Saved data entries
____________________
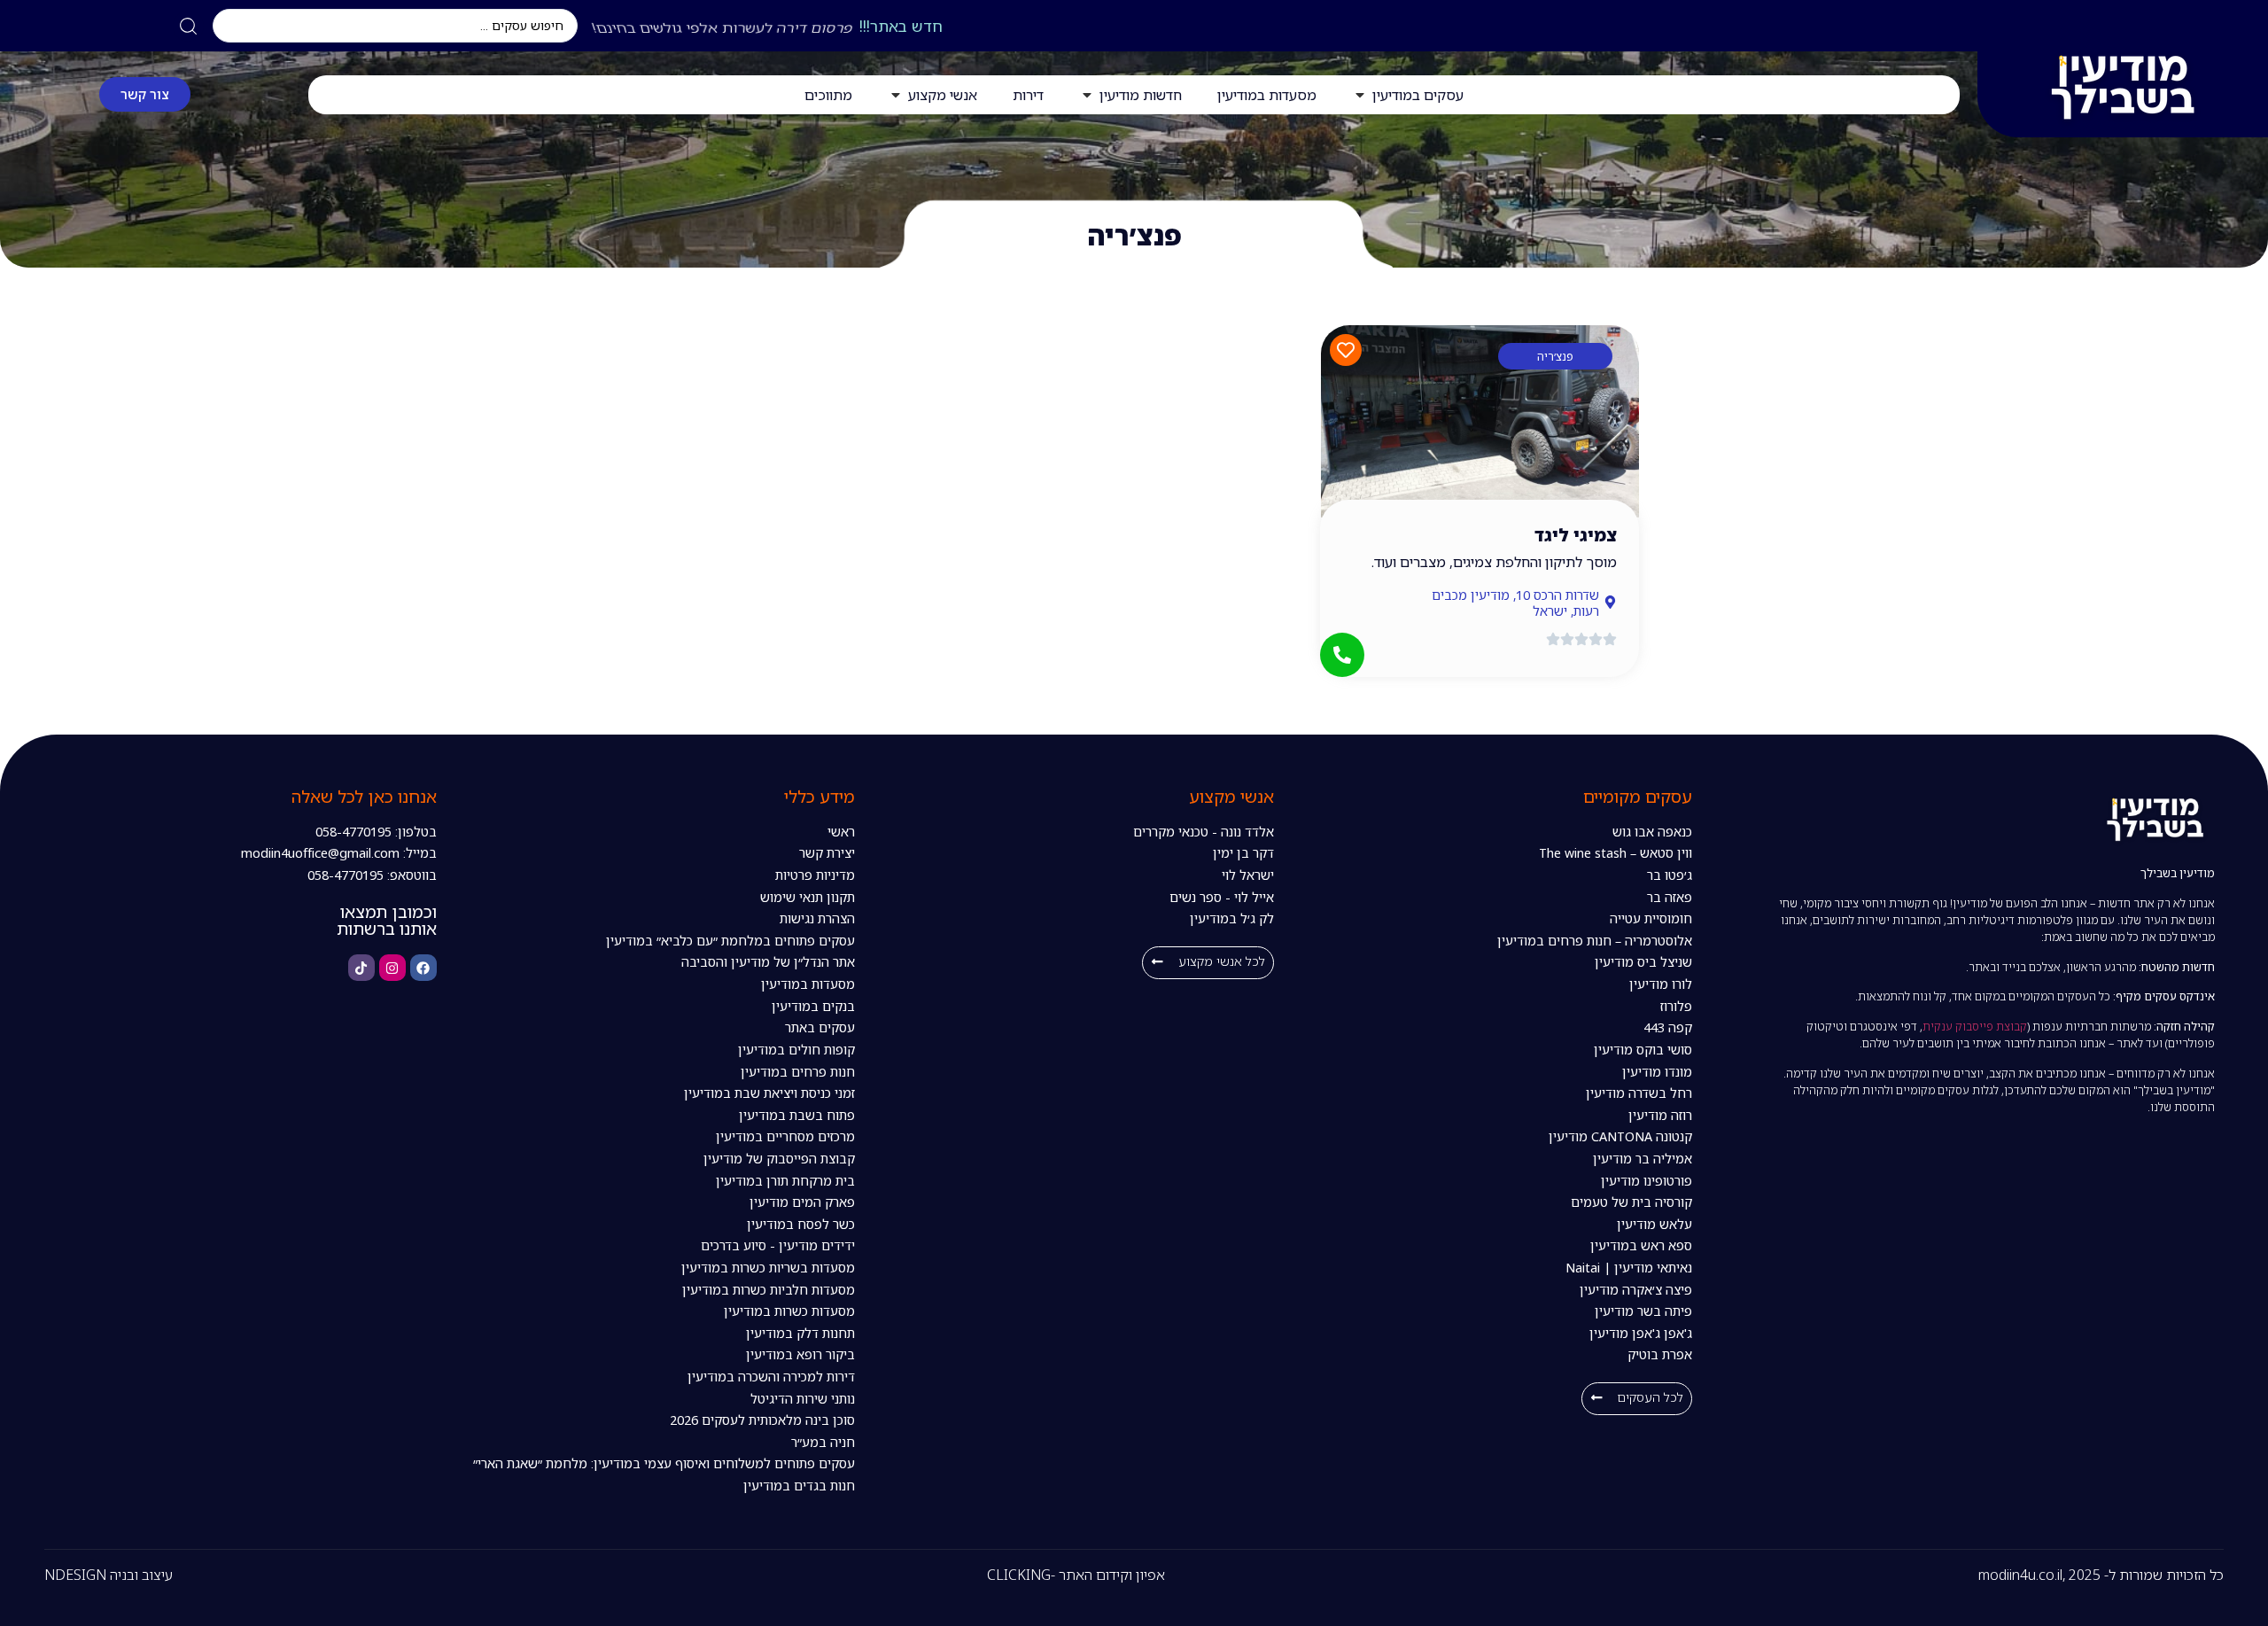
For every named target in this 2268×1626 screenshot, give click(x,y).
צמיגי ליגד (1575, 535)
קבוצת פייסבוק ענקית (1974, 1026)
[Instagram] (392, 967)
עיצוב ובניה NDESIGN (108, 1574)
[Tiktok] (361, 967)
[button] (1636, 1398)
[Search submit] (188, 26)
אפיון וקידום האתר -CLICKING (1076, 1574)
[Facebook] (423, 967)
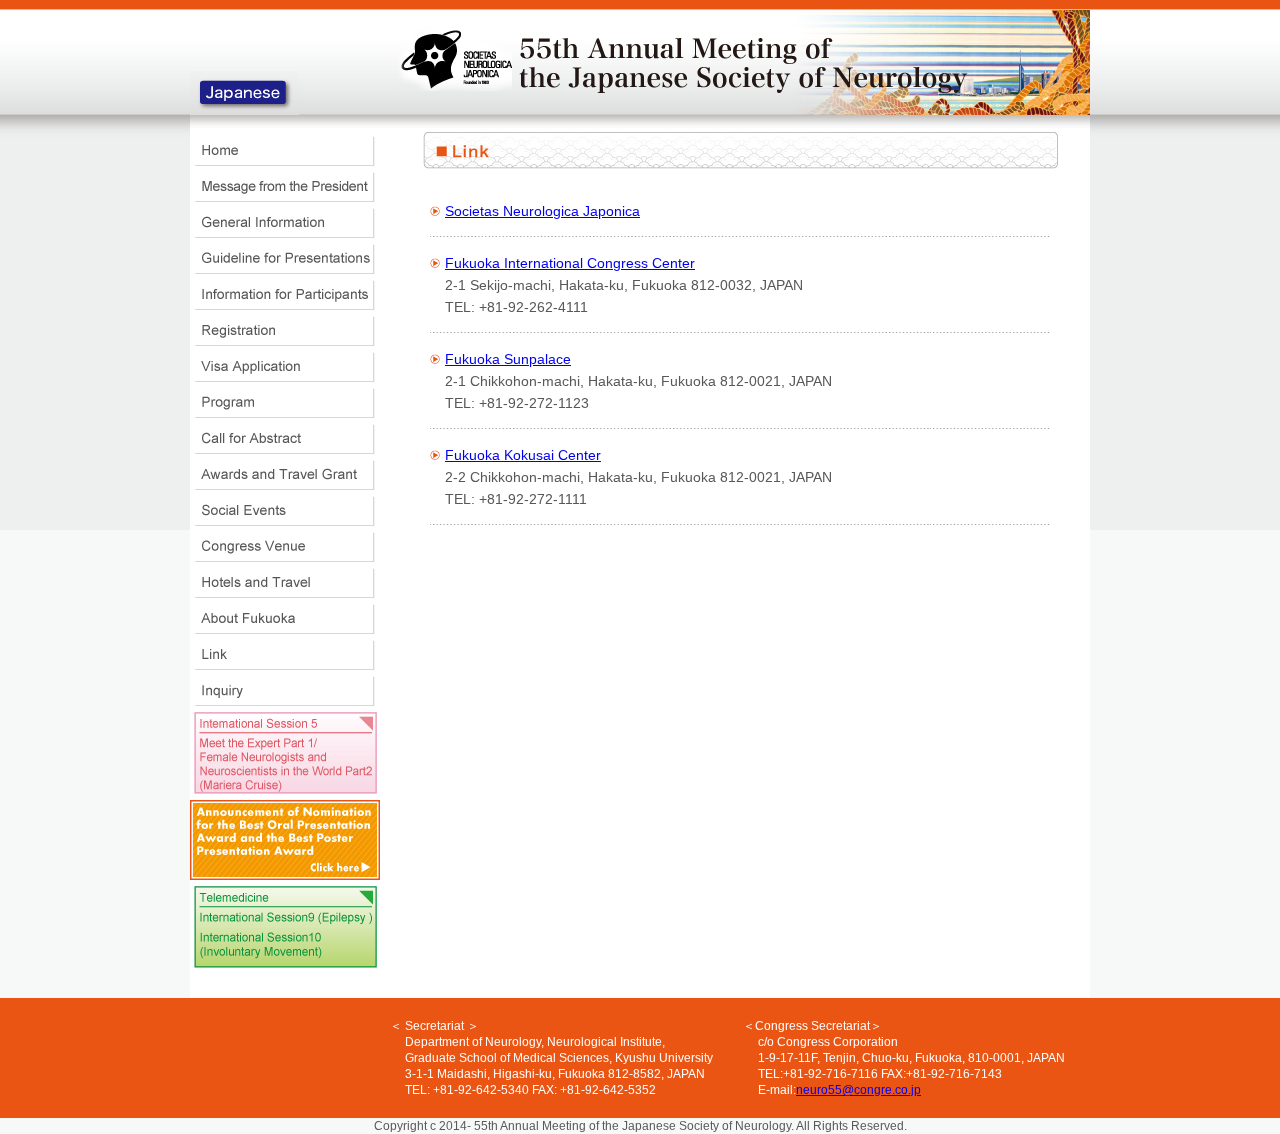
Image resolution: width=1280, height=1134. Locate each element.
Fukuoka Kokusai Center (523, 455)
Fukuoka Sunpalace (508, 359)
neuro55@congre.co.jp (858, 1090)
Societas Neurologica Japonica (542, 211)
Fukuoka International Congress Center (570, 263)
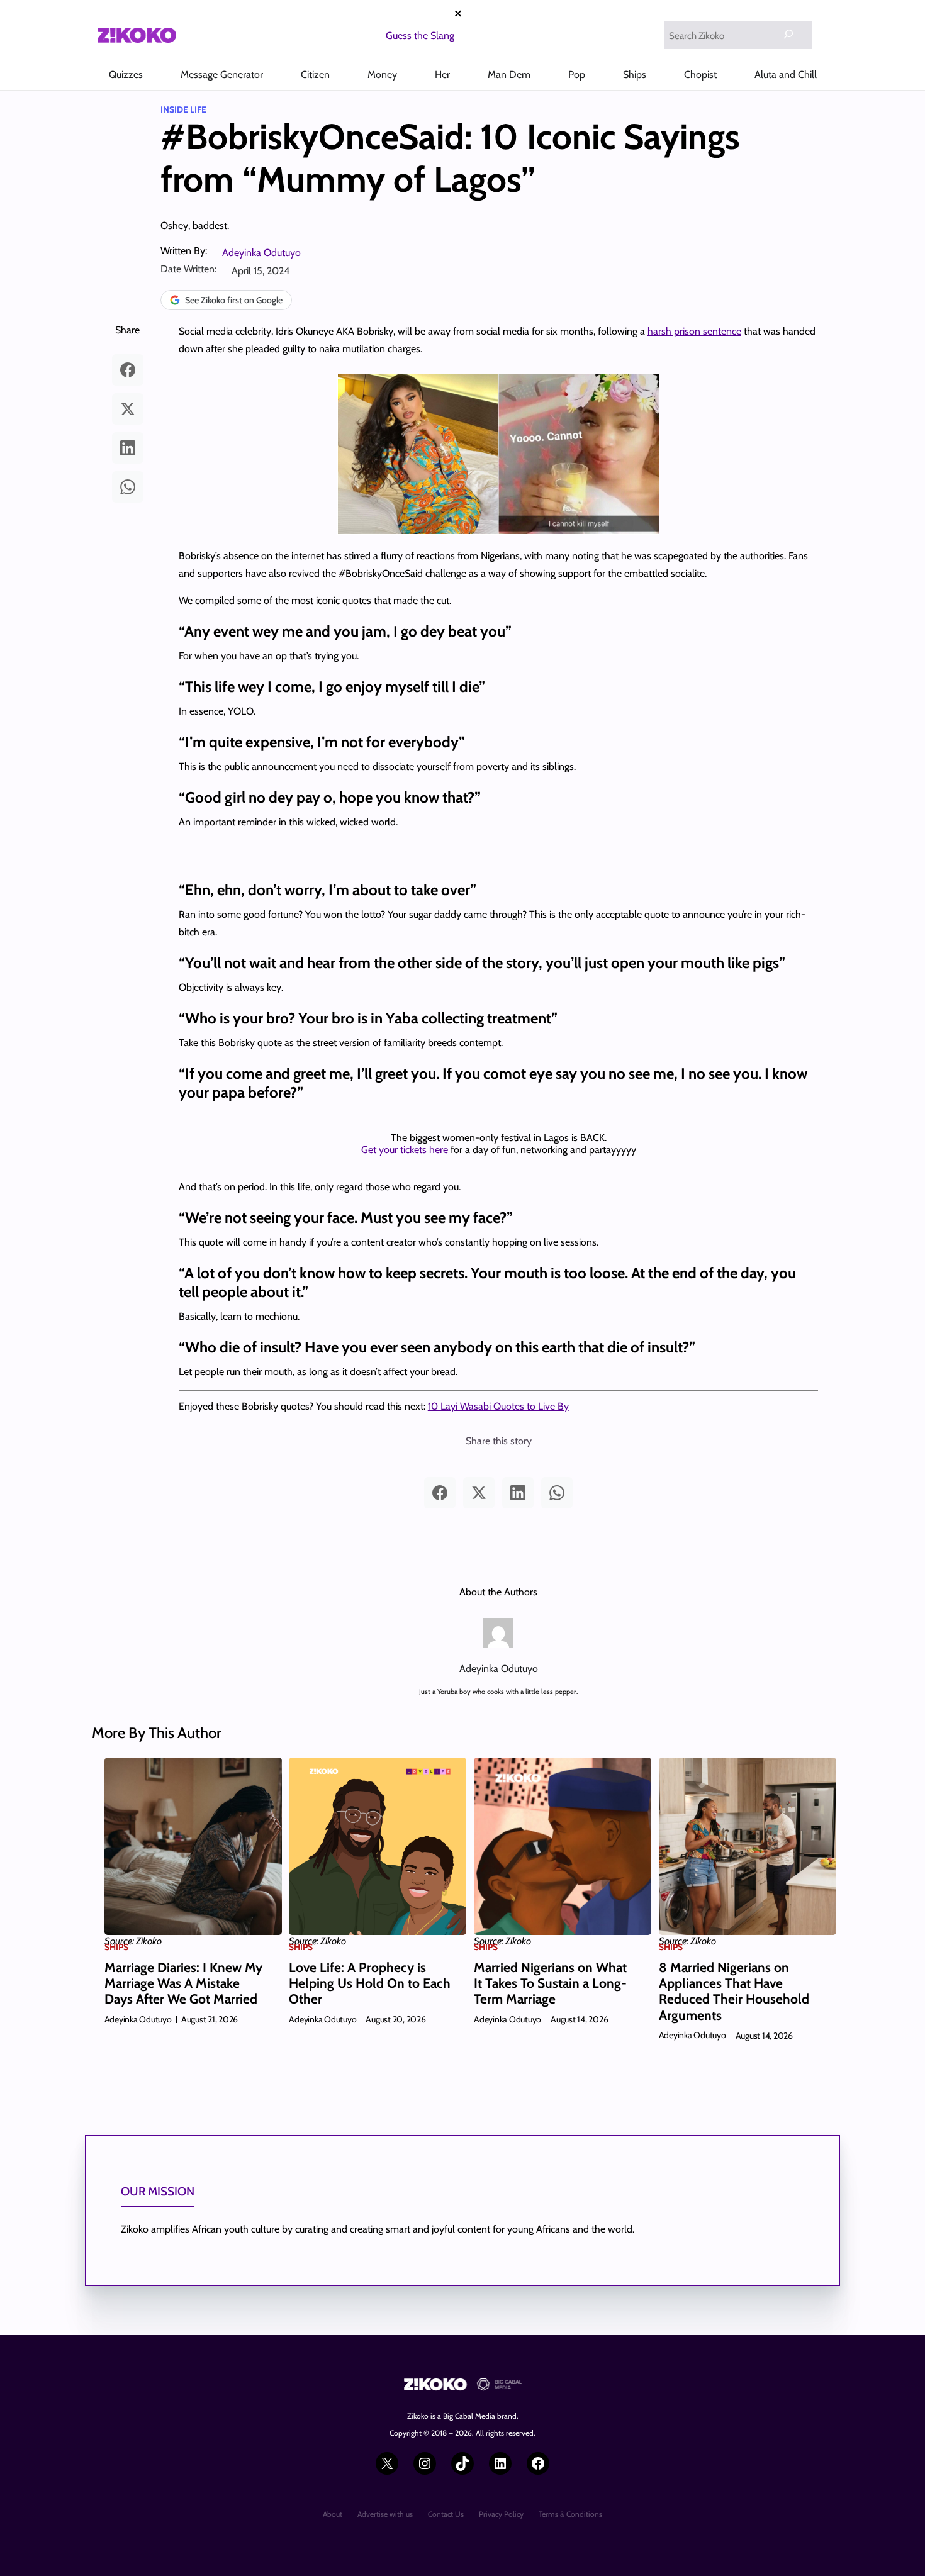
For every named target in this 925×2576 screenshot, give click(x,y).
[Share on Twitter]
____________________
» Task prompt
Each entry above must be restated word for word; the pictures stay out of the copy.

» Solution to this exercise
For every named target in this 2268×1626 screenshot, give click(x,y).
צמיגי ליגד (1575, 535)
קבוצת פייסבוק ענקית (1974, 1026)
[Instagram] (392, 967)
עיצוב ובניה NDESIGN (108, 1574)
[Tiktok] (361, 967)
[button] (1636, 1398)
[Search submit] (188, 26)
אפיון וקידום האתר -CLICKING (1076, 1574)
[Facebook] (423, 967)
Image resolution: width=1280, height=1134. Locate each element.
Fukuoka Kokusai Center (523, 455)
Fukuoka Sunpalace (508, 359)
neuro55@congre.co.jp (858, 1090)
Societas Neurologica Japonica (542, 211)
Fukuoka International Congress Center (570, 263)
For every named target in this 925×2576 screenshot, give click(x,y).
[Share on Twitter]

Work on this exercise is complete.